(Pixel coordinate grounding data)
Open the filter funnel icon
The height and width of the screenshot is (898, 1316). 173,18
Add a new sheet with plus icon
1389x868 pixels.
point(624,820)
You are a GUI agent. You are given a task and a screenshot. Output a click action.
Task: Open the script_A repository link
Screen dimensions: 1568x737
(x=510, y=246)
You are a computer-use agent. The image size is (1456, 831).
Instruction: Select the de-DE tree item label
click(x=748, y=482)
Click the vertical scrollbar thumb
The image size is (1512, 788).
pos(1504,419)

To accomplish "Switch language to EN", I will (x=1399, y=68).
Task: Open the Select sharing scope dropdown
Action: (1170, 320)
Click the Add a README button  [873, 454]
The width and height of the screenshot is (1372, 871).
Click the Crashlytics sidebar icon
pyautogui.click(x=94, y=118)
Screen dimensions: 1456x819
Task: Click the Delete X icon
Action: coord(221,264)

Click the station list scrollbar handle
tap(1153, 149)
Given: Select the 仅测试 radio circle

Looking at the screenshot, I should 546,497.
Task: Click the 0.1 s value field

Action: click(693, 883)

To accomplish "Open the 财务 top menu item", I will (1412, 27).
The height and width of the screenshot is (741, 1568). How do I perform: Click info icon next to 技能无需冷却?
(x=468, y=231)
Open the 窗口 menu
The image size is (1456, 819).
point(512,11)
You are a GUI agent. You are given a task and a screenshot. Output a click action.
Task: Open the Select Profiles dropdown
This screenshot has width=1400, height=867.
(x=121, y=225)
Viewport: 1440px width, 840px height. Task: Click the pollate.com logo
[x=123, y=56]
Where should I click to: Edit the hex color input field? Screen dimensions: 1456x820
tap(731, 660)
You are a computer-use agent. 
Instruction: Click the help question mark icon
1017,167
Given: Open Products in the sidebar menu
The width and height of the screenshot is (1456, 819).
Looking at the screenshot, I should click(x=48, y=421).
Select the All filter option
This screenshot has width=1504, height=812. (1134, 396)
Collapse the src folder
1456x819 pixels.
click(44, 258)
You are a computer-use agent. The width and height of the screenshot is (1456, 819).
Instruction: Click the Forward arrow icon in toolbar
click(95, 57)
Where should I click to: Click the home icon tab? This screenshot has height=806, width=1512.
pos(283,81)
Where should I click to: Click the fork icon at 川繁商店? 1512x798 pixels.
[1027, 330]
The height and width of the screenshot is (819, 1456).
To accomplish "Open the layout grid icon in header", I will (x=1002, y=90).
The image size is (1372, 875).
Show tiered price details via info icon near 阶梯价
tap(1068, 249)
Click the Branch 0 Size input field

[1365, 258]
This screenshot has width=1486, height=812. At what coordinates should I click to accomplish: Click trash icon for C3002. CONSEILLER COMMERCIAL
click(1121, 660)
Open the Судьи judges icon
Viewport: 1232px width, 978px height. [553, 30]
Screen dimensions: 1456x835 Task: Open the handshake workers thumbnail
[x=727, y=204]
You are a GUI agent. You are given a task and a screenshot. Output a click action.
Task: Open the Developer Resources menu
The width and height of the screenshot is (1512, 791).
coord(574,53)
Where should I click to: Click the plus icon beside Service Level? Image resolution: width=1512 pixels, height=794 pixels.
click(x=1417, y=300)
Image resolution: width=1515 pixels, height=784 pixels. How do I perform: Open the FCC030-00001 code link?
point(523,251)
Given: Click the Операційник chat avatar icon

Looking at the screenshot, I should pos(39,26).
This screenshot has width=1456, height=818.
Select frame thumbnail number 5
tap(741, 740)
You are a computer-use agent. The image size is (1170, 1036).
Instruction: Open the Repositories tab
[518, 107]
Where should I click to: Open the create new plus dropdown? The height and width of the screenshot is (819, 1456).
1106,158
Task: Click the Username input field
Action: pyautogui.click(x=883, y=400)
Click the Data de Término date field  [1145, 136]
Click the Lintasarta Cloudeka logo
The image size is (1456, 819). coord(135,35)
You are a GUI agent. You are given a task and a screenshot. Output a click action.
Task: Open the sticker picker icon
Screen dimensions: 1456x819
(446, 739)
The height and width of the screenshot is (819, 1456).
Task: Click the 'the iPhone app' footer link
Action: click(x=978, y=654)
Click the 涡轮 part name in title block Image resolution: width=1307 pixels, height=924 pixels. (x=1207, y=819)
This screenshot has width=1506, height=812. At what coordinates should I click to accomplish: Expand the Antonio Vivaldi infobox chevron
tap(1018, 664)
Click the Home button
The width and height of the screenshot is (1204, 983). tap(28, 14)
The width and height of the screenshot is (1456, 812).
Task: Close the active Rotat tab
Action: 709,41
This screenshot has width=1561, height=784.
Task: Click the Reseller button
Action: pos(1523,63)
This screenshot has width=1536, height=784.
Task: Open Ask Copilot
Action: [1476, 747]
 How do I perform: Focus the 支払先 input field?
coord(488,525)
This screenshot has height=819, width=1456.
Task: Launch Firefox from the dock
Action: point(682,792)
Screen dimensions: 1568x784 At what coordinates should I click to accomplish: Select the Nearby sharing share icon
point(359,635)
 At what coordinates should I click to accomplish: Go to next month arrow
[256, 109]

**What to produce**:
Which lines above hold the string "menu"? Copy every one of them.

**Solution for this task**:
To accomplish "Open the 财务 top menu item", I will (1412, 27).
Open the 窗口 menu
Given: Open Products in the sidebar menu
Task: Open the Developer Resources menu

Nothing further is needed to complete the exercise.